Since 1987, there has been a big increase in the percentage of minority teachers ― even outpacing the growth in the levels of minority students. From 1987 to 2013, the share of teachers who are non-white increased from 12 to 17 percent, the professors found.
This contradicts the idea that there is a growing shortage of minority teachers. In fact, increased recruitment of minority teachers is somewhat of an “unheralded victory,” Ingersoll said on a call with reporters. “There's not parity, but there's been this big, big increase.”

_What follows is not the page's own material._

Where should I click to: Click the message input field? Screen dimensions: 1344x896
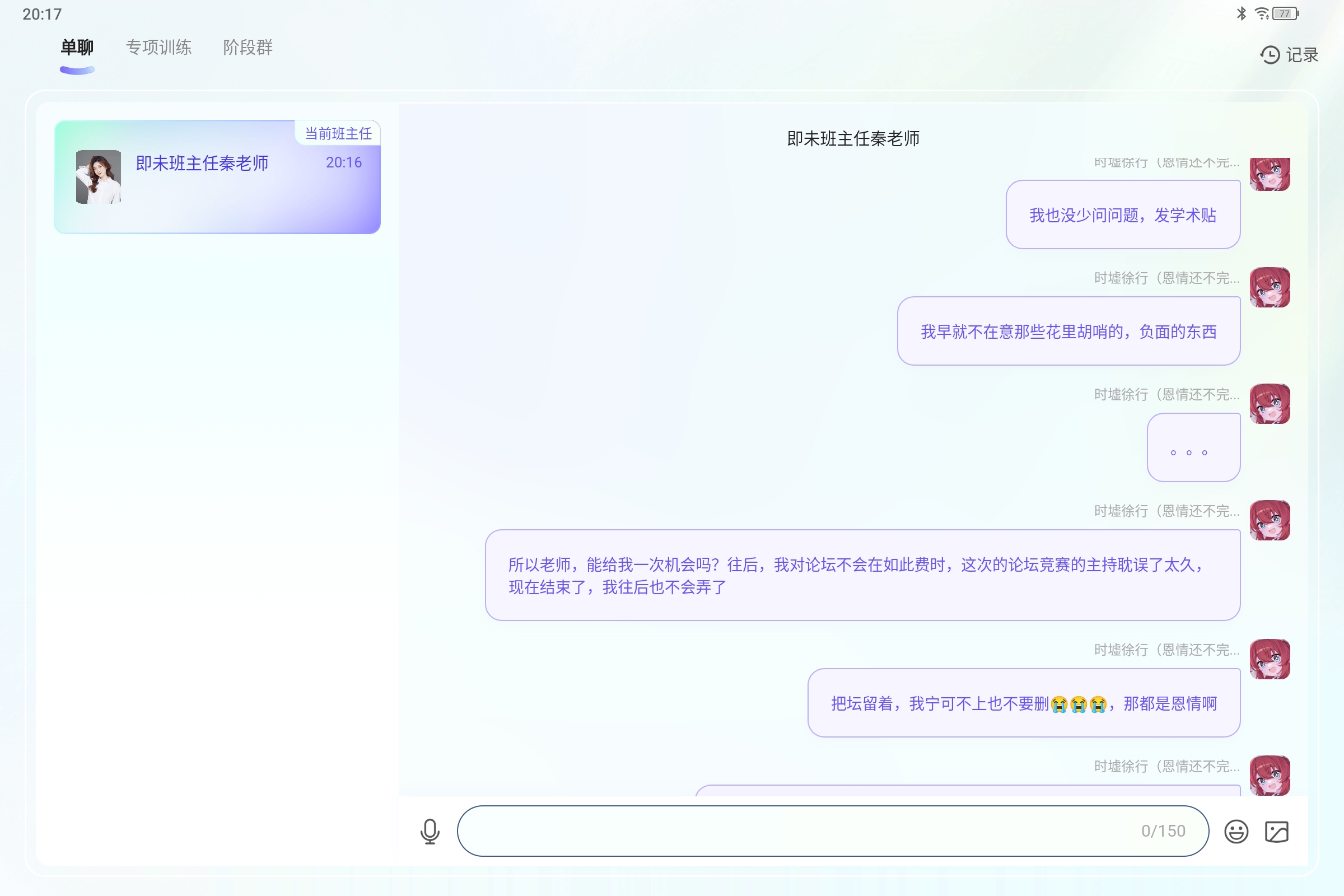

The big problem, according to the brief, lies in retention. Over the past several decades, minority teachers ― especially male minority teachers ― have switched schools or left the profession at higher rates than their non-minority counterparts. During the 2012-2013 school year, for example, the turnover rate for minority teachers was nearly 19 percent, compared to 15 percent for non-minority teachers. These high turnover rates undermine recruitment efforts, says the brief.
So what's the reason for these disproportionate turnover rates? It's not salary or classroom resources, according to survey data. The factors that most often played into a minority teacher's decision to leave the classroom “were the level of collective faculty decision-making influence in the school and the degree of individual instructional autonomy held by teachers in their classrooms,” the brief said.

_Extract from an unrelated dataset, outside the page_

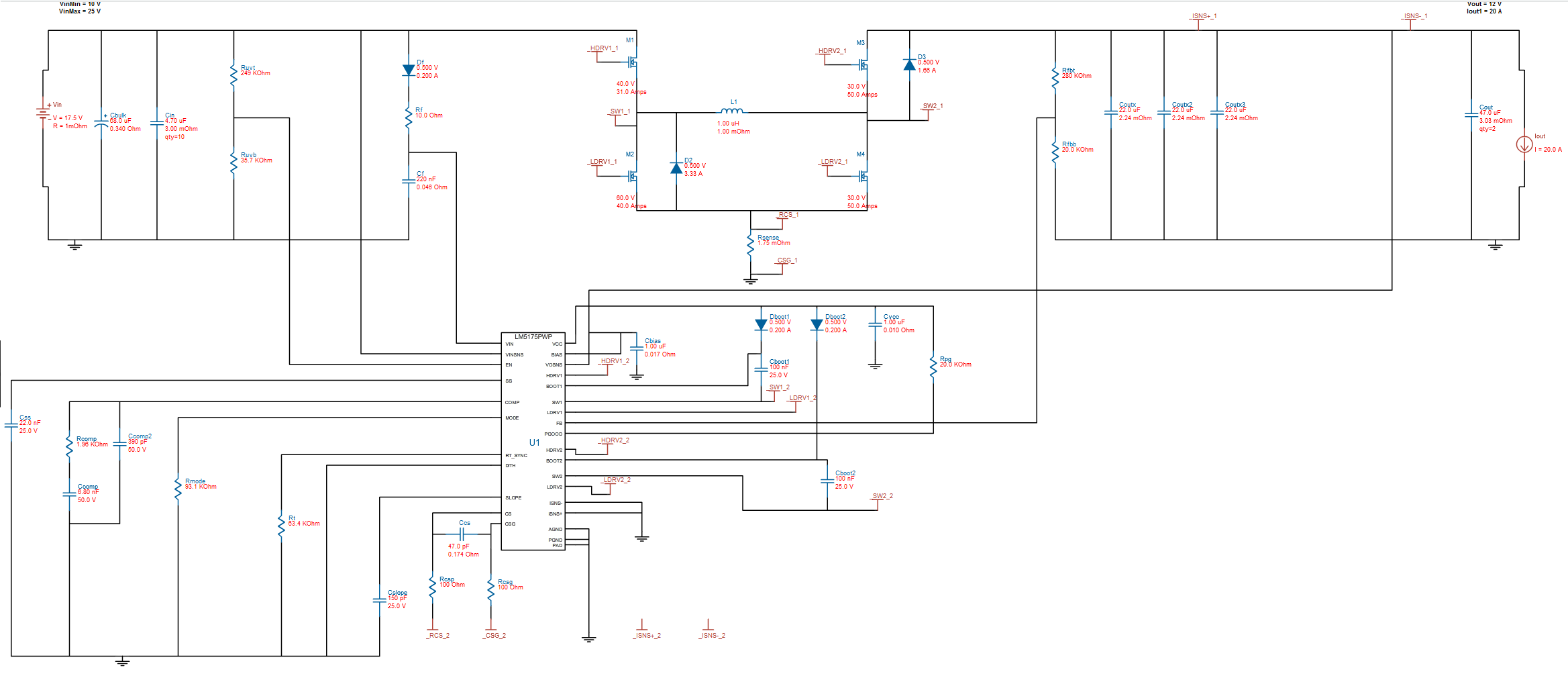
Task: Select the M1 MOSFET symbol
Action: tap(631, 60)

In sum, these teachers leave the classroom when they feel like they are not being given the space and autonomy to do their jobs. The issues might be particularly acute in schools where minority teachers tend to work, which are hard-to-staff schools with high levels of disadvantaged students. These schools might have “less desirable working conditions,” according to the brief.
Pamela Lewis, author of the book Teaching While Black, can relate. She is currently an instructional coach and spent years as a classroom teacher in New York City.

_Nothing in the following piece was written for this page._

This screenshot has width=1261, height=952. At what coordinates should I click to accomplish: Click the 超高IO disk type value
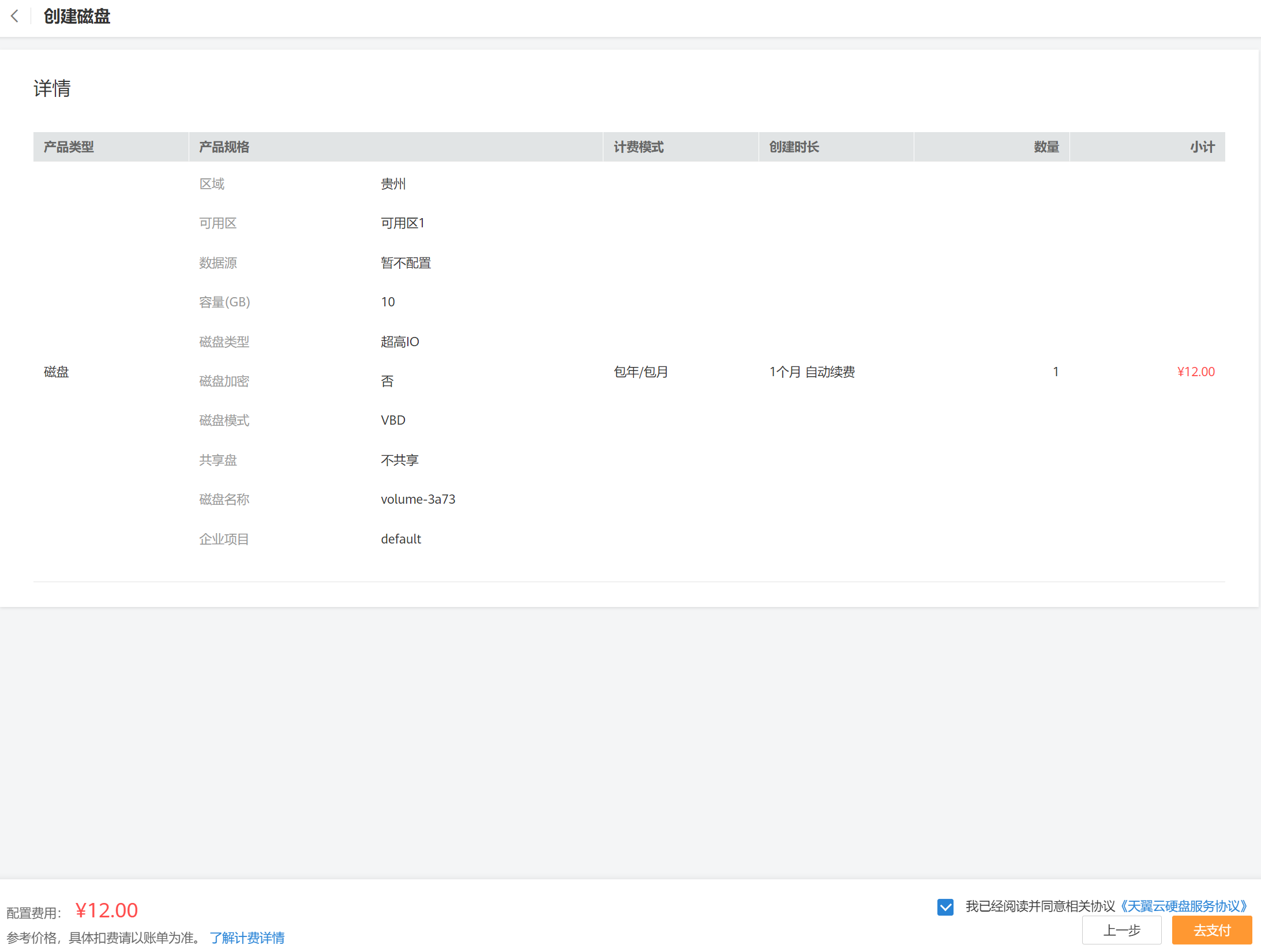(400, 342)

Minority teachers are more likely to work in schools with high concentrations of students of color. But because of unconscious and overt biases, Lewis noted that school administrators do not always value those teachers' experiences they way they should. This especially stings when those teachers know they bring unique perspective to the classroom that can help students who look like them.
“It's one thing to work in a corporate firm where you're the token black guy or woman and people say things about you or about your culture as a joke, or don't acknowledge something you brought to the table,” said Lewis. “It's another when the thing you bring to the table can help your own people, your own children.”
The stakes in this issue are high. Currently, black students face harsher punishments than their white counterparts, and are disciplined at disproportionate rates. However, a 2015 study found that when black students have a teacher of the same race, this isn't the case. Black students also do better academically when they are taught by someone who looks like them.
Theoretically, improving some of these issues related to working conditions shouldn't be too difficult, according to Ingersoll, who thinks recruitment and retention strategies should be devised together. It doesn't cost “a lot of money to fix the key conditions that drive out minority teachers,” he said, including problems like a “lack of autonomy and discretion in the classroom combined with lack of input into decision-making in the schools.”
“Raising salaries is very expensive; fixing someone's working conditions is less so. We could go a long way toward achieving parity in the numbers of minority teachers and students in this country,” he said.